Он ругался и разозлился еще сильнее, потому что я молчал. От злости он начал перерывать все в машине, открыл бардачок и стал с хохотом читать вслух страховые полисы, как будто там было что-то смешное, и, узнав, что машина не моя, а брата, засмеялся надо мной, а потом внезапно спросил:
– Что вы делаете в этих машинах со своими девчонками-богатейками по ночам?
Я промолчал. Лишь грязно ухмыльнулся, как последний мерзавец.
– Ах вы, бесстыжие! Хорошо же вы себя ведете! Вчера ночью с тобой тоже была твоя подружка?
– Нет, – ответил я, волнуясь, – не подружка.
– Не ври, – сказал Сердар.
Я задумался и ответил:
– Это была моя старшая сестра. У нас Бабушка заболела, мы ездили за лекарством.
– Почему не купили в аптеке внизу, перед пляжем?
– Там было закрыто.
– Врешь! Там каждую ночь открыто! А может, ты знаешь, что тамошний аптекарь – коммунист?
– Не знаю.
– А что ты еще знаешь и умеешь, кроме как гулять с богатыми девчонками?

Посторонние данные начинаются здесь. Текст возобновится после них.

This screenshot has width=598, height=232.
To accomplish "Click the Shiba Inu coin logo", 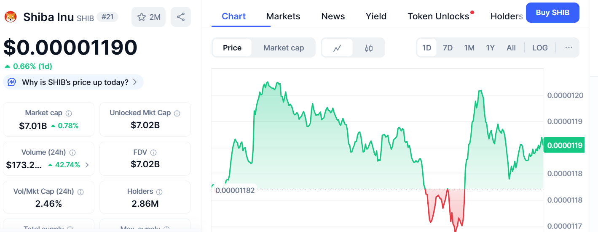I will coord(10,17).
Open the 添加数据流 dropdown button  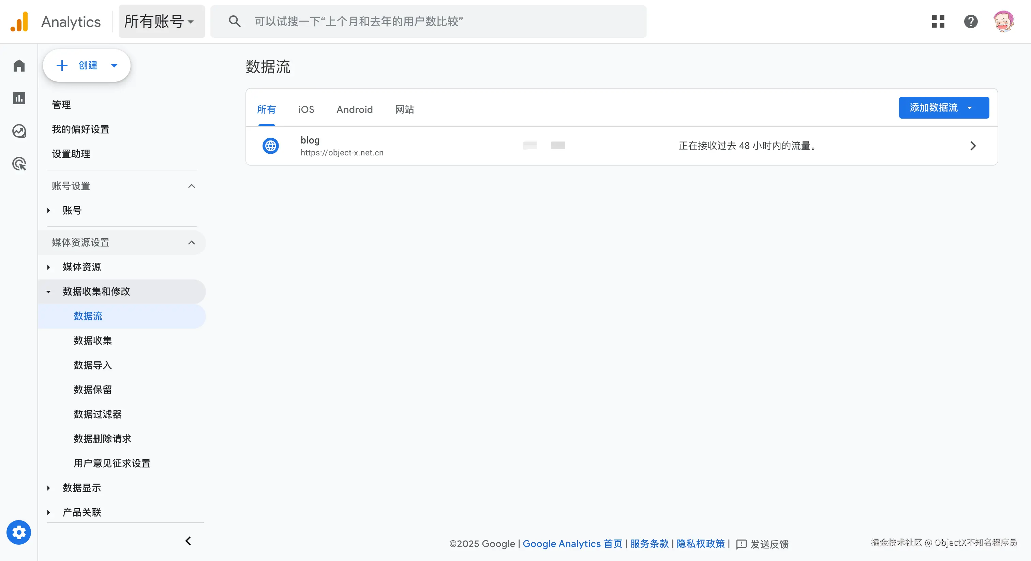[x=943, y=108]
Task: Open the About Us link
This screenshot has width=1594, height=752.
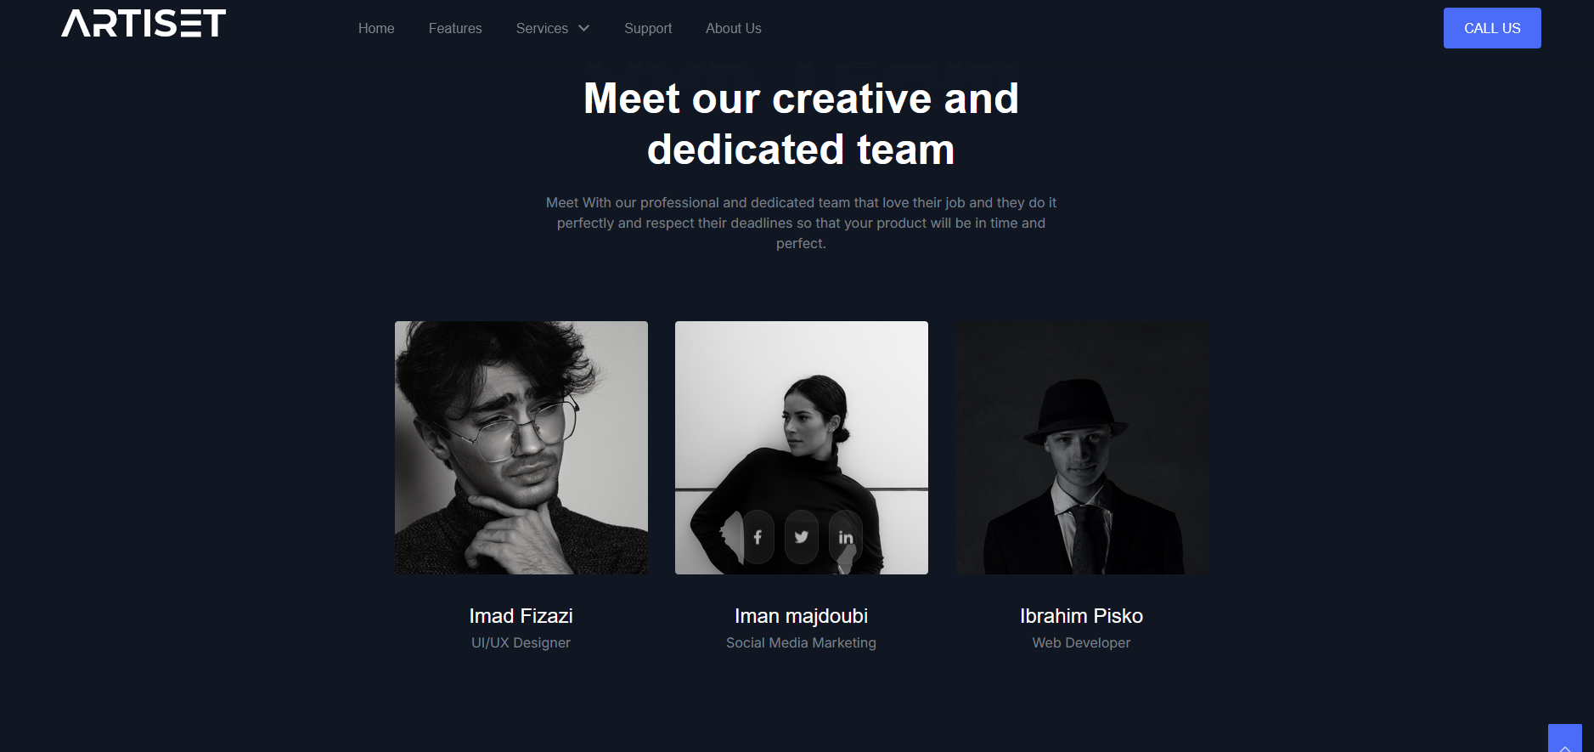Action: point(734,28)
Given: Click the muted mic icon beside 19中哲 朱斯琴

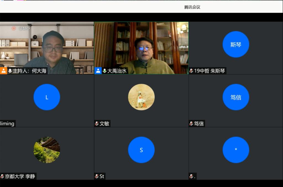Looking at the screenshot, I should [191, 71].
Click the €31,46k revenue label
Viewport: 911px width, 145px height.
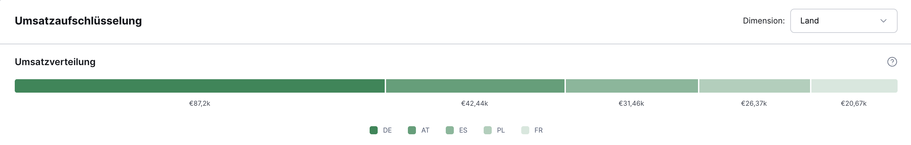coord(631,104)
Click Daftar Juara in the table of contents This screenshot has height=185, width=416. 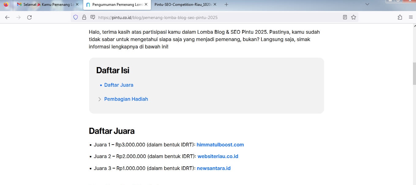click(118, 85)
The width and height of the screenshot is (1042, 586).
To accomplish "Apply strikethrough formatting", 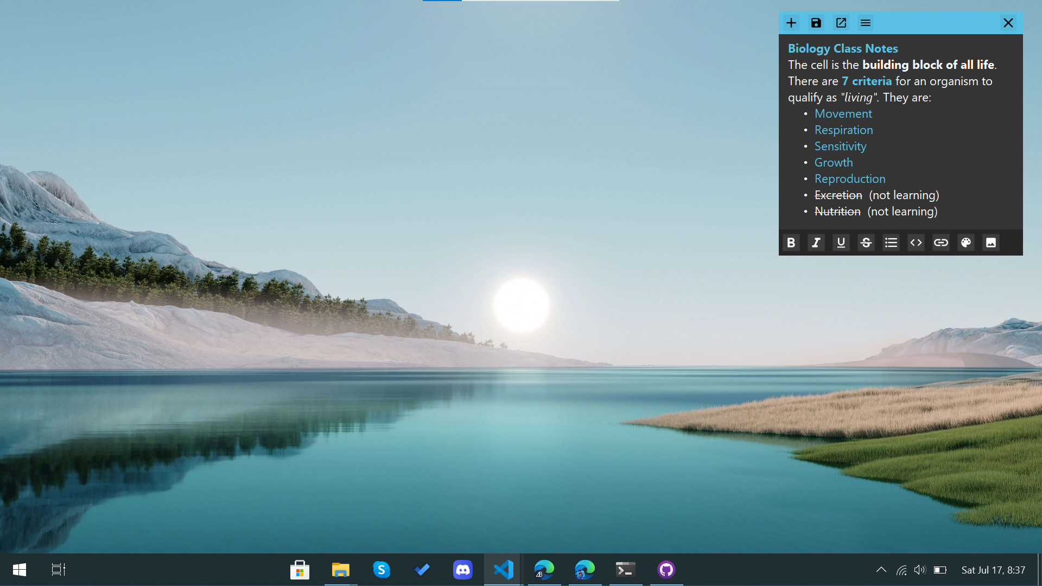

– Знаешь, кто мы такие? – спросил Мустафа.
– Знаю, – сказал я. – Националисты.
– Молодец! – сказал Мустафа. – И знаешь, о чем мы заботимся?
– О борьбе за нацию и прочем!
– Что значит «прочее», ты?!
– Наверное, он не турок! – сказал Сердар.
– Отвечай, ты – турок, родители твои – турки?
– Турок!
– А это что такое? – Сердар показал на пластинку, забытую Джейлян, и прочитал по слогам: – «Best of Elvis».